Juxtapose: Bo & The Modern Athlete

BoVery few times in a lifetime does an athlete come along that redefines how we look at sports. The scope we view most athletes though are the stats they produce when their careers end or how many championships they have won. We remember some players for the huge contracts they sign whether they play up to the money or not. Others we remember for holding out for a better contract. Then we remember Vincent Edward Jackson.

Bo Jackson won the Heisman Trophy in 1985 as a running back at Auburn University. He was the #1 overall pick in the 1986 NFL Draft and was selected by the Tampa Bay Buccaneers. He did not play for the Tampa Bay Buccaneers. Why? They cost him most of his senior season of Auburn baseball.

Bo sat on the field after his coach told him he’d been ruled ineligible and cried.

He loved baseball as much as football. His was raking during that season for the Tigers, and perhaps Tampa’s owner didn’t like that baseball could be part of Bo’s future. The owner, Hugh Culverhouse, sent his private jet for Bo so that he could visit Tampa prior to the draft. He assured Bo this was green-lighted by the NCAA. It wasn’t, and Bo’s collegiate career ended.

Jackson vowed never to play a down for Tampa if they selected him with the first pick. He stuck to his word even though the Bucs took him. As a point of pride and honor he walked away from a professional football career.

Let me state that again: Bo Jackson said no to the NFL.

Bo Jackson may be the greatest athlete of all-time. He was 6 feet 1 inch tall and weighed 230 pounds. Bo was big guy and clocked a 4.12 forty at the combine.
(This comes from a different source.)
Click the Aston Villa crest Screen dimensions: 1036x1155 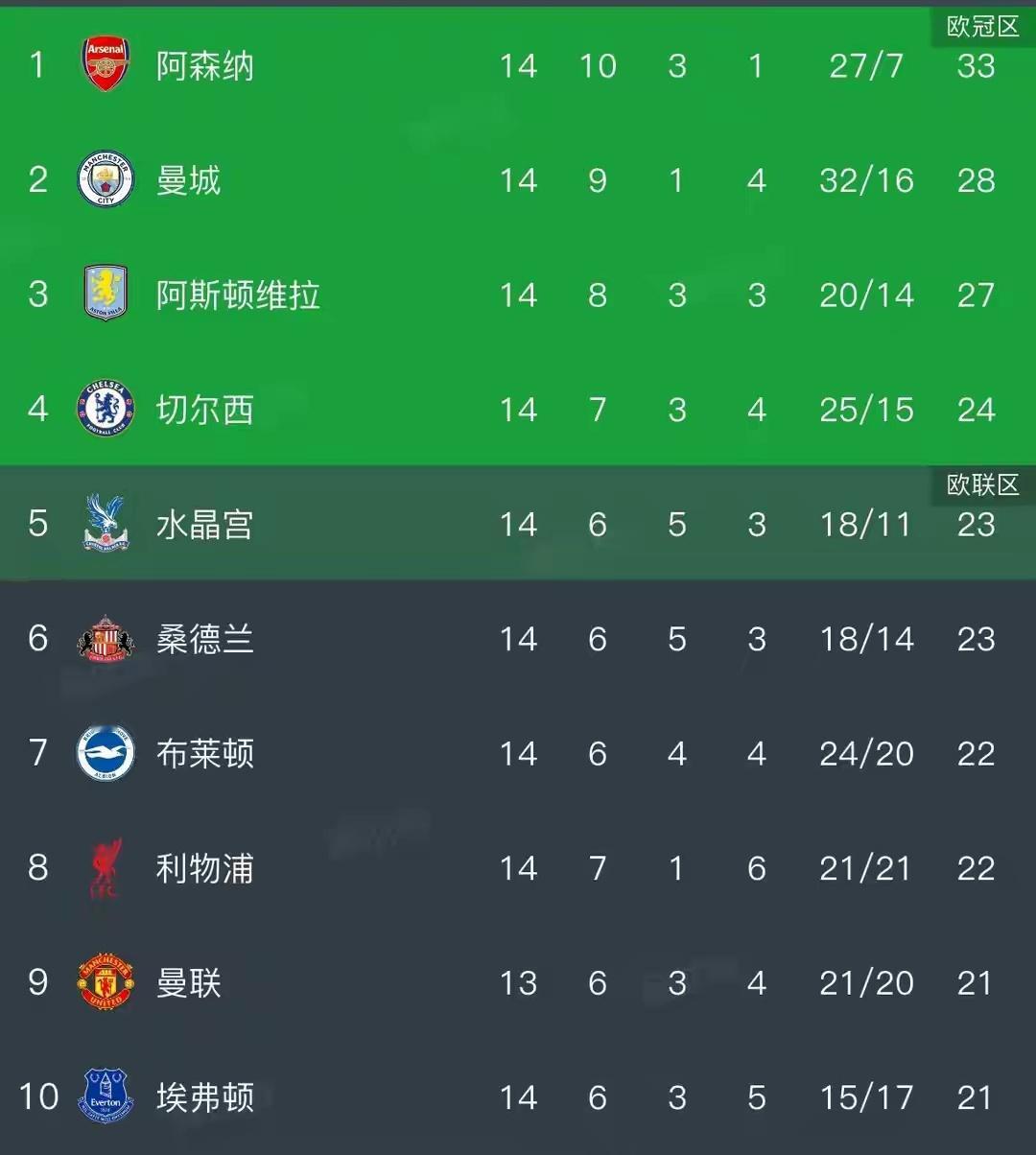coord(106,295)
No man that big should be that fast, yet he was. He was a football star, he beat Bear Bryant his freshman year, a baseball star, and a track and field star. Natural talent. More importantly, humble talent.

The sports world needed Bo Jackson, but by turning down the Bucs, Bo proved he didn’t need the sports world.
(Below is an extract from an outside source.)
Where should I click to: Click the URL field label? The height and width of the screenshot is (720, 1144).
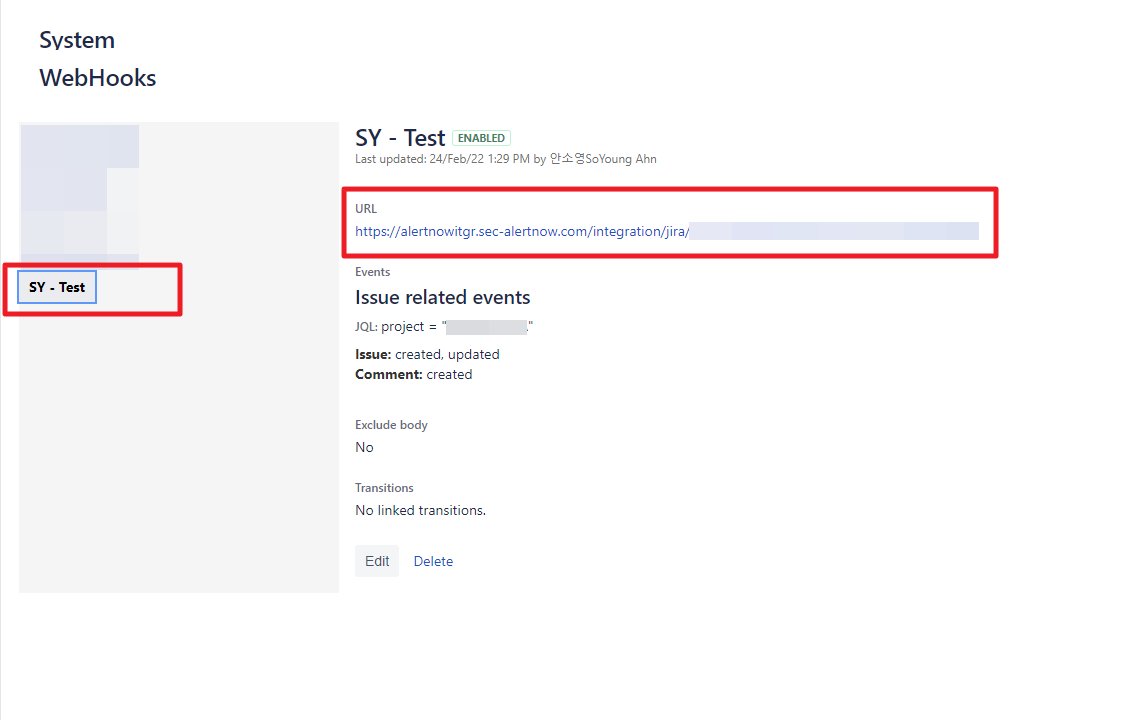pyautogui.click(x=366, y=209)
Of course, Bo went on to sign with the Royals and had a fine baseball career. Then the Raiders drafted him in the seventh round the next year, and Bo became a two-sport star. Bo Knows, Bo Diddley, and commercial after commercial followed. He was superhuman. And he was a super human. Humble and courageous. Following the injury to his hip that ended his football career far too soon, he rehabbed and returned to baseball with an artificial hip. Yes, an artificial hip.
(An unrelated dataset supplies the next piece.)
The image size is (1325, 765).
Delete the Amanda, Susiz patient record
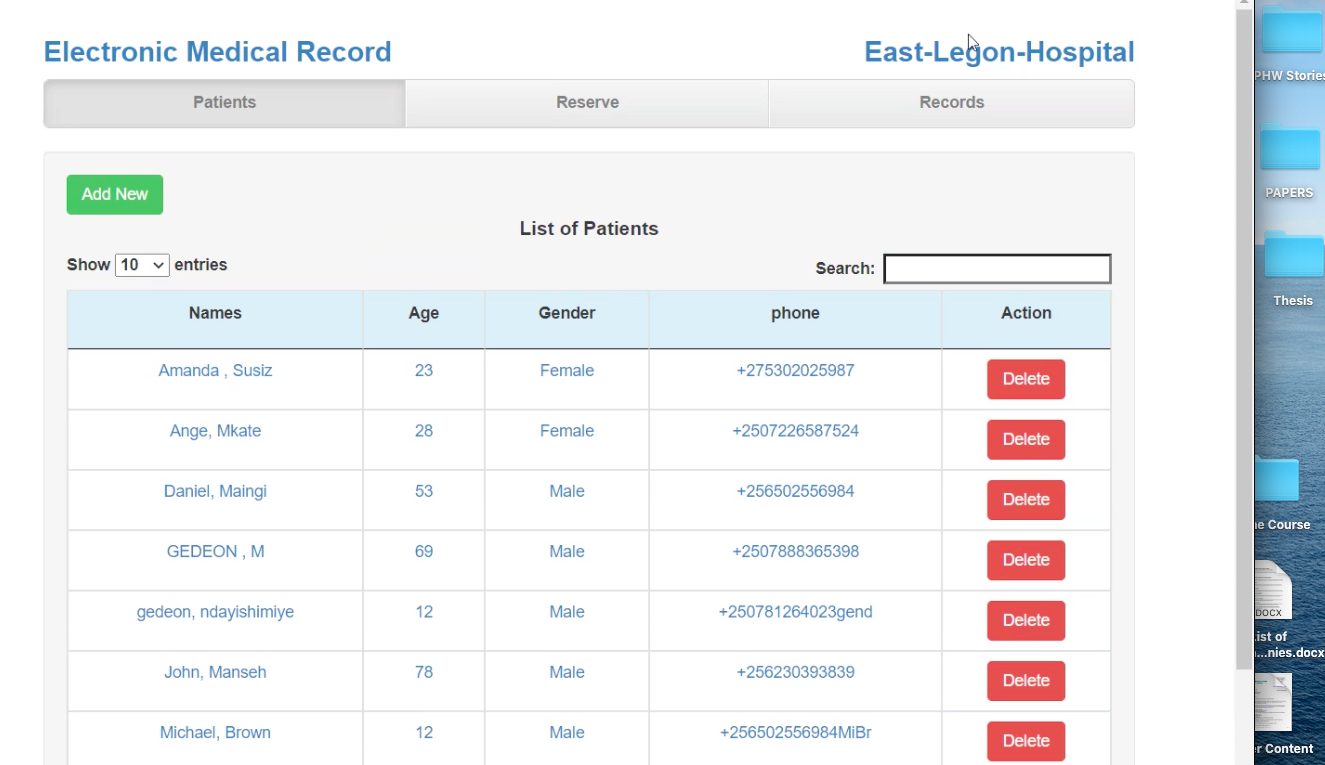point(1026,379)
Now, can you imagine the modern day athlete doing any of this? Would a Heisman Trophy winner turn down an NFL contract on a point of pride? Would one reinvent himself as a baseball player and be successful at it? Would the soft athlete of today (see Derrick Rose) come back from hip replacement surgery to play again? The answer is no. There is only one Bo Jackson.

Bo Baseball


He was blessed with amazing talent and ability. Bo dictated his own path where athletes of today are controlled by their publicists or by their posse. The only thought they have is getting the next big contract. Then they lay down (see Chris Johnson).

Bo played to win, and was never bigger than the game even though he was, actually, bigger than the game. His health was taken before he could earn entrance to either Hall of Fame, but I believe he would have made it to Canton and to Cooperstown.